Today is a day of halves:
- I’m halfway through my final draft of the ‘Agata’ novella, and I think I might have made it through the hardest part. Even if I haven’t, well, I’m halfway. It’s taking longer than my (originally quite naïve) schedule said it would take, but I’m moving forward and coming ever closer to finishing it.
- I’m halfway through the story for Thursday, though in this case, I know I’m through the hardest part. The story’s finished; I’m just adding flair to it, now.
- The storm that’s been pummeling the southeast is about halfway finished. Or at least it is according to Accuweather. No serious flooding where I live, though the cat keeps reminding me that she never signed up for this thunder crap.

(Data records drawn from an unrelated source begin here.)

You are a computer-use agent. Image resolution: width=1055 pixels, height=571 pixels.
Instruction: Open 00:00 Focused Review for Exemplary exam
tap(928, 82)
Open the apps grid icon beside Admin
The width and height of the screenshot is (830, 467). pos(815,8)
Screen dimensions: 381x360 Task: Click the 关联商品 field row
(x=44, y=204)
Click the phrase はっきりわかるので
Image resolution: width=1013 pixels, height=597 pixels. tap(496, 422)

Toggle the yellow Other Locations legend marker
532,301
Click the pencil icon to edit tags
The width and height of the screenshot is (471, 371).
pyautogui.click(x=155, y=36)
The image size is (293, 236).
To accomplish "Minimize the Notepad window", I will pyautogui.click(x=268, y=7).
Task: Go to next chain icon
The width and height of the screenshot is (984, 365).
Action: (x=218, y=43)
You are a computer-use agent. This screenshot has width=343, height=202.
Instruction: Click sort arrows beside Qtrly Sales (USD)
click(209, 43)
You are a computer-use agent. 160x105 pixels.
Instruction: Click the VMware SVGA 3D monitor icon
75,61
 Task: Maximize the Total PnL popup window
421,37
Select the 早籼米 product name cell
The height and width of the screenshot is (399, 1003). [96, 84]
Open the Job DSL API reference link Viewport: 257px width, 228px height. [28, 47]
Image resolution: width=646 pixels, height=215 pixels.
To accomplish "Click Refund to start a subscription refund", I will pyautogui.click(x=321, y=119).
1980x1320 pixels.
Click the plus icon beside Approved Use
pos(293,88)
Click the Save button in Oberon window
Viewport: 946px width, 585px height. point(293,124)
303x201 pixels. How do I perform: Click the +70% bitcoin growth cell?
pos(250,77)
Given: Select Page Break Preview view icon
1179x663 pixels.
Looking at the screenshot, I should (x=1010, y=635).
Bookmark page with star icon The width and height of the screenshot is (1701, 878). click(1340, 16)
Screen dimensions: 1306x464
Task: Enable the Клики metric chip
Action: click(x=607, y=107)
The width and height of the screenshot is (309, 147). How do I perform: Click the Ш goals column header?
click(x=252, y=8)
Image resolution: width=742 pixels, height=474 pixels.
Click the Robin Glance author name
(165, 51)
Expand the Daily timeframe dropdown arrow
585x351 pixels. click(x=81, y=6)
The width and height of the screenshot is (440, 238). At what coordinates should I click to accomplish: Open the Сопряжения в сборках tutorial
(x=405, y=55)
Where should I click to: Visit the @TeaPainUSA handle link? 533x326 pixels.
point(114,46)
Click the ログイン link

- And I’m halfway through Infinite Jest. I’ve read a lot of meta-novels (a good chunk of Pynchon, Ulysses, Remembrance of Things past (it might not be the most accurate translation of the title, but it’s the most poetic English version, I think), and the ever-awesome Tristram Shandy, which the movie version described as “a post-modern classic before there was a modernism to be post about.” Oh, and House of Leaves. This is, so far, my favourite of them, and it keeps getting better. Yes, it’s a slog and a third in spots (Tennis, anyone?) but I’m starting to see how everything is coming together, and if DFW does pull off the ending the way I think he might, it will be worth it. It’s definitely not a book for everyone, and no, I don’t subtly mean ‘A lot of people can’t handle the way the book’s written because they’re just not advanced enough.’ There is that matter of taste, and in that, I really do mean that it’s not for everyone. As far as meta-novels or post-modern novels go, it’s no Finnegans Wake, though as much as I like James Joyce, I’m happy about that. But it does have quite a few quirks. For example, I’m actually right around page 490 of 1080… but if you count the fifty-odd pages of footnotes (some lasting 18 pages of 8 point type, some with footnotes of their own) I’ve definitely made it halfway. The references are sometimes obscure, and while there is a good Wiki to help you keep everything straight (such as the corporate sponsored names of years) there were some days when I would read 30 or 40 pages in an hour or so, and some when I was happy to have made it through 5. Still, the story’s entertaining, the characters are definitely one of a kind, and I don’t think the book could be written in any other way. In between, of course, I’ve also read a couple of Moorcock books (taking a break for the nonce), two YA books, and most of a collection of Flannery O’Connor stories. But I’m getting there.
So that’s where I am today. Well, that, and digging into the guts of this website. I really don’t like the way it looks, and now that I have a little more content on it, I feel it’s time to fix that. Suggestions are demanded requested at gunpoint politely entertained.